And, so Jessica and I became a micro-team within our little family of four team. And, we were super stars. No matter how busy or tired, every single day I reviewed her meter and took action. I have woke between 2-3 am nightly to check her. We nailed her basal rates and I:C ratios and she jumped up and down with glee and ran to tell her diabetes provider when the machine at the office flashed 6.8 this week. And, I was thrilled and proud.
But, the problem with diabetes is that it does not end. I am used to cramming for exams and then feeling the relief when they are over. Medical school and residency rotations may have been challenging but they ended. Parts of my job are horribly demanding but there is relief when deadlines arrive and there is a temporary pause. A day full of seeing patients ends.
But, there is no end here. I am tired of it all and I just want a break. My grandmother died. I just wanted to grieve, but diabetes was there with its highs and lows that could not be ignored. I ran my first half marathon as part of a relay team (6.55 miles!) and even though my kind husband volunteered to wake to check her at 2 am, I still woke up. Work meetings interrupted as her blood sugar is high and the babysitter is scared. Another growth spurt resulting in once again rates that need to be changed. Her Hemoglobin A1c was fantastic...can't we take a break now?
But, diabetes does not end. And, I must once again dig deep inside to find the energy and strength that I need to continue to keep it in its place, all while continuing all my many other responsibilities. I am filled with such admiration for my husband...almost 24 years of doing this day in and day out. I simply don't know how he does it. And, yet he does, all while dealing with all the other stressors life brings.
I am filled with admiration for my daughter. I am filled with pride at the decisions she makes every day. Choosing to delay dinner as she is close to 300. Telling me she thinks a rate needs to be changed. Dealing with all the little comments and looks that occur daily. Handling the miserables highs and lows. The site changes, the numerous pricks that have left permanent callouses on her small fingers. She handles it all with such grace and strength.
At our visit this week her provider asked her to talk to a newly diagnosed family. The little girl was seven-the age Jess was when she was first diagnosed. I was so proud that she wanted to help. And, I can only imagine how much that would have helped me at diagnosis to see such a healthy, happy ten year old who was diagnosed the same age as my daughter. She amazes me.
I am filled with admiration for all the wonderful T1s I have been privileged to meet. I am amazed by what they do to their bodies day in and day out. The way they handle the highs and lows. The littlest ones who can't even understand what is happening, to those I have met living with type 1 healthily for 50 years or more. They are my inspiration and my heros. And, they give me strength. If they can do it, then surely I can do it. Diabetes may not end, but neither does the determination of the human spirit. And, we can do this.

(Collected data)
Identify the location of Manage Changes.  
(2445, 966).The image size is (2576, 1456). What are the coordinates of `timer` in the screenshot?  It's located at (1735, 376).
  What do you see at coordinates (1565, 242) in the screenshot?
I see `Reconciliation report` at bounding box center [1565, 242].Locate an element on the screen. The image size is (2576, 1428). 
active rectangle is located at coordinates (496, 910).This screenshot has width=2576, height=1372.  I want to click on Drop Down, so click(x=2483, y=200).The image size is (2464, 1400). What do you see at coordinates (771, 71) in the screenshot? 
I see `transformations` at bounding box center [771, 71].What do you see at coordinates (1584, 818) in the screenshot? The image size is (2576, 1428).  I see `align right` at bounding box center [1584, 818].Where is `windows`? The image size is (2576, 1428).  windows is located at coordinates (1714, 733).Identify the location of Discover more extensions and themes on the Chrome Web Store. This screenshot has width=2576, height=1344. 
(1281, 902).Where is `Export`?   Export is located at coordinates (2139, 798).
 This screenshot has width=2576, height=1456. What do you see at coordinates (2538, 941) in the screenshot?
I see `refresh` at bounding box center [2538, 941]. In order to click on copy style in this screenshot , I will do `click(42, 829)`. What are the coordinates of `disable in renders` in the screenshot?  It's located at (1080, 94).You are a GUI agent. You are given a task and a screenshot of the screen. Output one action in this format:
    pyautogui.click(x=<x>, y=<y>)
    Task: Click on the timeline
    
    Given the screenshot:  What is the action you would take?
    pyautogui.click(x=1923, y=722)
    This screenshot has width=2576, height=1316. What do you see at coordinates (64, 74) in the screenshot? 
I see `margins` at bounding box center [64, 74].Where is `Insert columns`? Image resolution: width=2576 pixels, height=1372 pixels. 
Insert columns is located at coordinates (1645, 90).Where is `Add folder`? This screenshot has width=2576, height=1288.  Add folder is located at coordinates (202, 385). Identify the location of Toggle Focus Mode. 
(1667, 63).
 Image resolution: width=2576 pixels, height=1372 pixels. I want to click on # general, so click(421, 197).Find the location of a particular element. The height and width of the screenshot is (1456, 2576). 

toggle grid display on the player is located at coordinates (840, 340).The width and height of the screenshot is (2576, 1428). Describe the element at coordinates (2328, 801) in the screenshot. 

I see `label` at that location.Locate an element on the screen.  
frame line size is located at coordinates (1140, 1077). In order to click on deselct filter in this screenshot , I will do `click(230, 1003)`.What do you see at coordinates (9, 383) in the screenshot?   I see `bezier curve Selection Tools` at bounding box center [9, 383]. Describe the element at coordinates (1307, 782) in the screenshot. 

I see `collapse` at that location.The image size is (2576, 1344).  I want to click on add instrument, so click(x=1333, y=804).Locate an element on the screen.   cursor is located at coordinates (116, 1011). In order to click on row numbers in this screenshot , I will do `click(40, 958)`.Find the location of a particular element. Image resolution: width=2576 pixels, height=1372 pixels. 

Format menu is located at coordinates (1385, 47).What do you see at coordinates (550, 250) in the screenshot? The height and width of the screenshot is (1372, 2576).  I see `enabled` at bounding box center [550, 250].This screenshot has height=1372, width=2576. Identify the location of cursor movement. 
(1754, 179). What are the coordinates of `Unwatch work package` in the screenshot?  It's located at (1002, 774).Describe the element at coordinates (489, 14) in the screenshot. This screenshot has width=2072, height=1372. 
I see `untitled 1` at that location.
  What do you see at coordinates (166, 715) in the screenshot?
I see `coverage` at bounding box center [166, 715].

Exercise:
Answer these questions about the text on living with diabetes:
1. What number did the machine at the provider's office flash this week?
2. How many miles does the text give for the narrator's first half marathon, run as part of a relay team?
3. How old was the little girl in the newly diagnosed family?

Result of this exercise:
1. 6.8
2. 6.55 miles
3. Seven